[EXTRACTED RECORDS Boundary: Start]

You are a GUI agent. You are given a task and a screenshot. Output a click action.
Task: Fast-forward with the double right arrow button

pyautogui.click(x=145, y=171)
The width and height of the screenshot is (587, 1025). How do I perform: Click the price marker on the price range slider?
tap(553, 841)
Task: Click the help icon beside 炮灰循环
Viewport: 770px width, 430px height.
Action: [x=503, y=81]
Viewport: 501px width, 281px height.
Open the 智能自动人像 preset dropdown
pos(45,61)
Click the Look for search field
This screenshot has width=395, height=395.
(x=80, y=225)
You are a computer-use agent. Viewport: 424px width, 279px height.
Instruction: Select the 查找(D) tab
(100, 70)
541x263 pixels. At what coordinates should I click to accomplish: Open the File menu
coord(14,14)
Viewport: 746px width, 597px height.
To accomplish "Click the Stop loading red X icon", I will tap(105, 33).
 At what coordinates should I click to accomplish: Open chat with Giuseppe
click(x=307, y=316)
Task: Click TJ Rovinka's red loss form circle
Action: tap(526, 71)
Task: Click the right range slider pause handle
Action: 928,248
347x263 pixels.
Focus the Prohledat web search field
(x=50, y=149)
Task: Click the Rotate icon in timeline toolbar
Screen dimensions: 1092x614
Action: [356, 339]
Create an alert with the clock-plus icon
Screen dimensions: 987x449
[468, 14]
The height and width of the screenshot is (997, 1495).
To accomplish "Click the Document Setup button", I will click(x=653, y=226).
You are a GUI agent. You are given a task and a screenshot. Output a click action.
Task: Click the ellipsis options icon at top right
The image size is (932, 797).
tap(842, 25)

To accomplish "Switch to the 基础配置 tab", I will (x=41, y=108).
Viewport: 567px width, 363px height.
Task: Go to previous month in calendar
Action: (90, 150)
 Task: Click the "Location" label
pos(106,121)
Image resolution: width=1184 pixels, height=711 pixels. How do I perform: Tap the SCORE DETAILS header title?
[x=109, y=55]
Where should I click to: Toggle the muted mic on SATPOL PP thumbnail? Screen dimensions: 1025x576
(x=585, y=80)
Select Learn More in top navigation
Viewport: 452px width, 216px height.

[EXTRACTED RECORDS Boundary: End]

** TASK TO CARRY OUT **
Your answer should be the lines of the records that hold the string "icon".

** SOLUTION FOR THIS TASK **
Task: Click the help icon beside 炮灰循环
To accomplish "Click the Stop loading red X icon", I will tap(105, 33).
Task: Click the Rotate icon in timeline toolbar
Create an alert with the clock-plus icon
Task: Click the ellipsis options icon at top right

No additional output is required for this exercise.